[Collected data entries]
+ + +
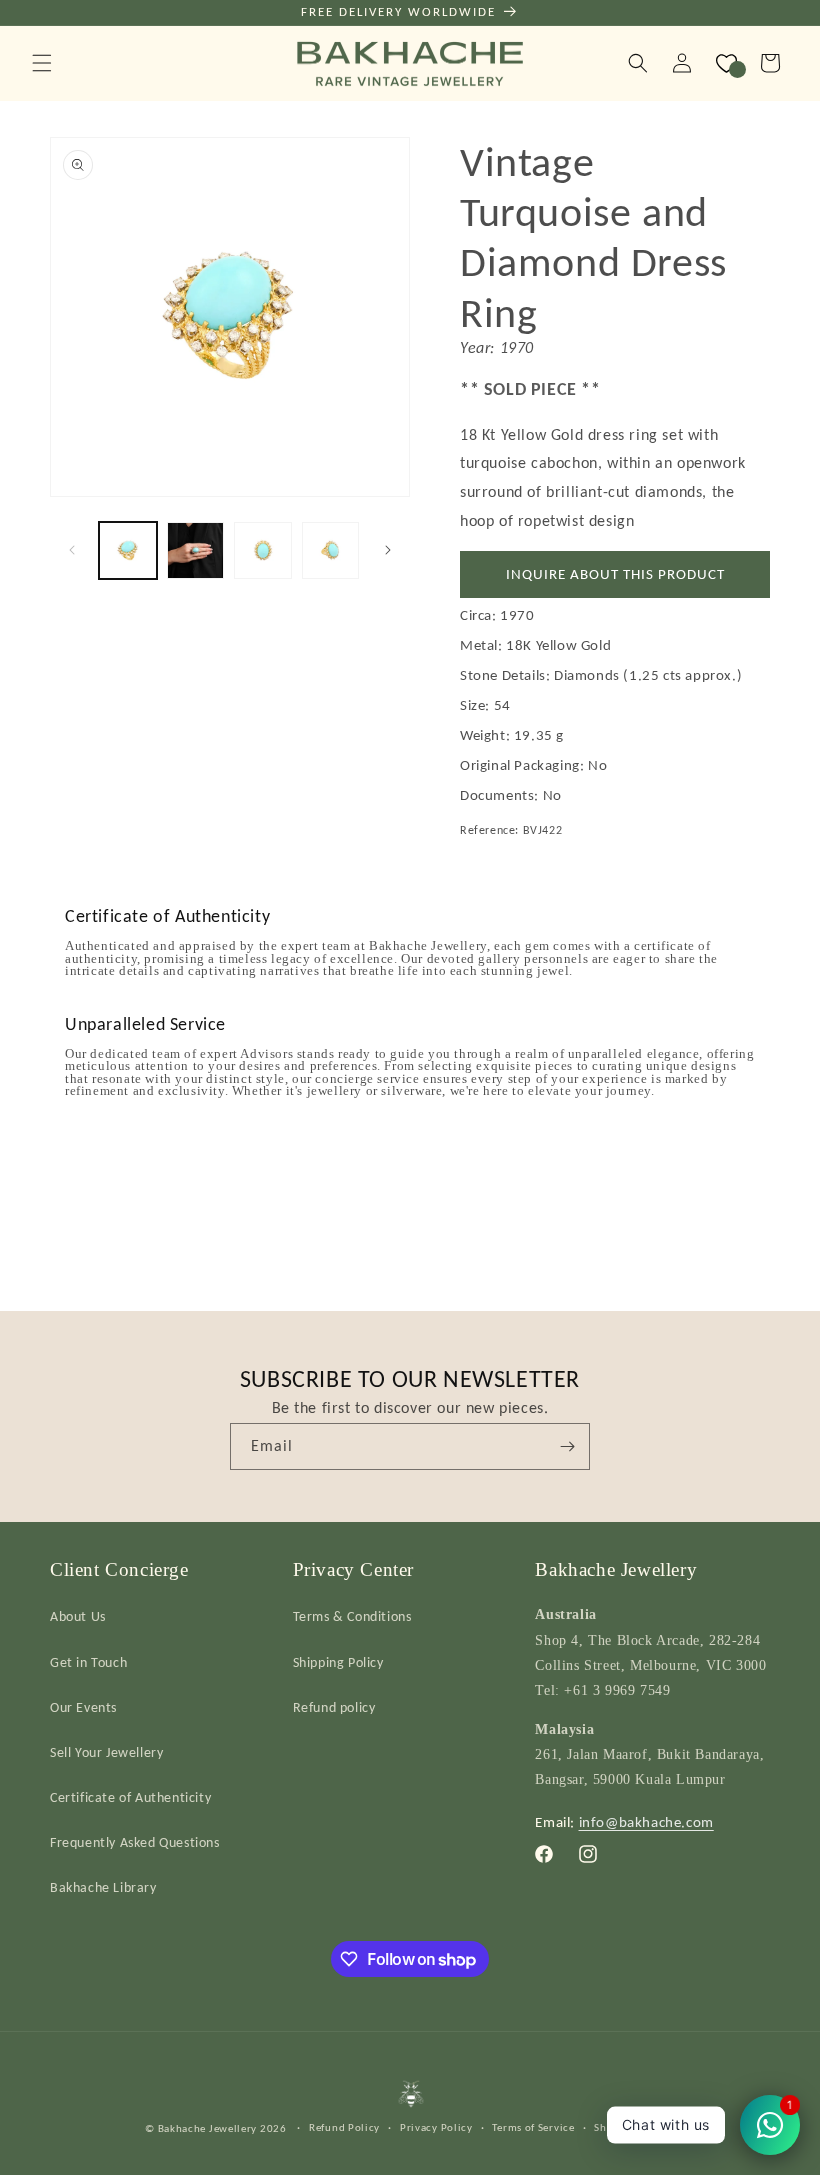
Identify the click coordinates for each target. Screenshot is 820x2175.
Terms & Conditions (352, 1616)
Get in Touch (88, 1662)
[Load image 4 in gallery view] (331, 551)
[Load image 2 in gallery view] (196, 551)
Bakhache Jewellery (208, 2128)
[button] (42, 63)
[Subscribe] (567, 1446)
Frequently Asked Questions (135, 1842)
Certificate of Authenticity (130, 1797)
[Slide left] (72, 550)
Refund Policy (344, 2127)
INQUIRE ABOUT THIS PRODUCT (615, 574)
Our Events (83, 1707)
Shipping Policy (338, 1662)
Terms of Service (533, 2127)
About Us (78, 1616)
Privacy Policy (436, 2127)
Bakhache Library (103, 1887)
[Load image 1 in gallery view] (128, 551)
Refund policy (334, 1707)
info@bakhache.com (646, 1822)
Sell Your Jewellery (106, 1752)
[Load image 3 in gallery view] (263, 551)
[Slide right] (388, 550)
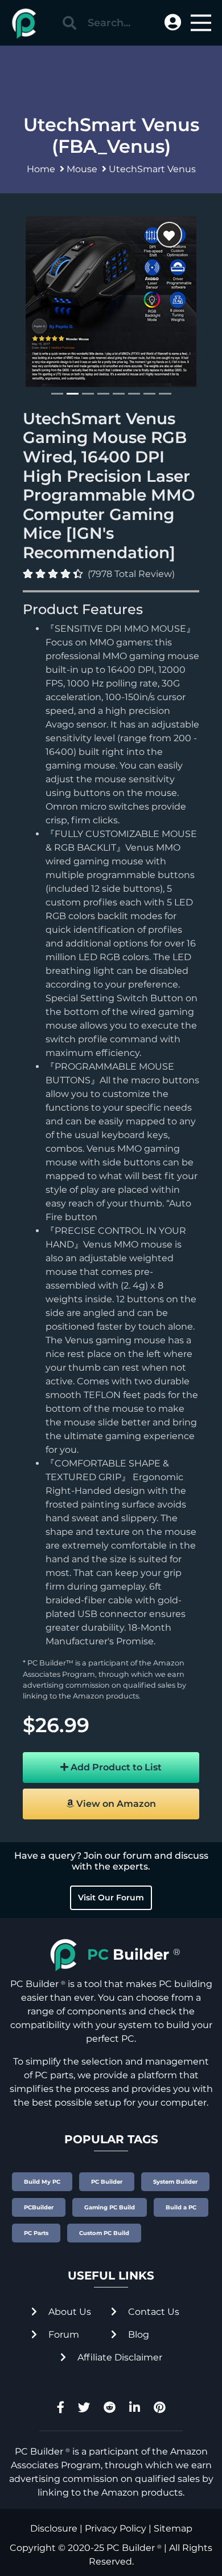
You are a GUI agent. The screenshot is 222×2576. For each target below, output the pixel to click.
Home (41, 169)
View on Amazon (115, 1803)
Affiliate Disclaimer (118, 2357)
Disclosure (53, 2528)
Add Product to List (115, 1767)
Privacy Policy (115, 2528)
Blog (137, 2334)
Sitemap (173, 2528)
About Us (68, 2311)
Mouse (82, 169)
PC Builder (130, 2547)
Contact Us (152, 2311)
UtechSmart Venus (152, 169)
+ + +
**Activity:** Each entry above must come back exactly as written. Drop the images.

**The answer:**
Identify the click coordinates for each target. Screenshot is 820x2175.
Terms & Conditions (352, 1616)
Get in Touch (88, 1662)
[Load image 4 in gallery view] (331, 551)
[Load image 2 in gallery view] (196, 551)
Bakhache Jewellery (208, 2128)
[button] (42, 63)
[Subscribe] (567, 1446)
Frequently Asked Questions (135, 1842)
Certificate of Authenticity (130, 1797)
[Slide left] (72, 550)
Refund Policy (344, 2127)
INQUIRE ABOUT THIS PRODUCT (615, 574)
Our Events (83, 1707)
Shipping Policy (338, 1662)
Terms of Service (533, 2127)
About Us (78, 1616)
Privacy Policy (436, 2127)
Bakhache Library (103, 1887)
[Load image 1 in gallery view] (128, 551)
Refund policy (334, 1707)
info@bakhache.com (646, 1822)
Sell Your Jewellery (106, 1752)
[Load image 3 in gallery view] (263, 551)
[Slide right] (388, 550)
You are a GUI agent. The screenshot is 222×2576. For each target below, output the pixel to click.
Home (41, 169)
View on Amazon (115, 1803)
Affiliate Disclaimer (118, 2357)
Disclosure (53, 2528)
Add Product to List (115, 1767)
Privacy Policy (115, 2528)
Blog (137, 2334)
Sitemap (173, 2528)
About Us (68, 2311)
Mouse (82, 169)
PC Builder (130, 2547)
Contact Us (152, 2311)
UtechSmart Venus (152, 169)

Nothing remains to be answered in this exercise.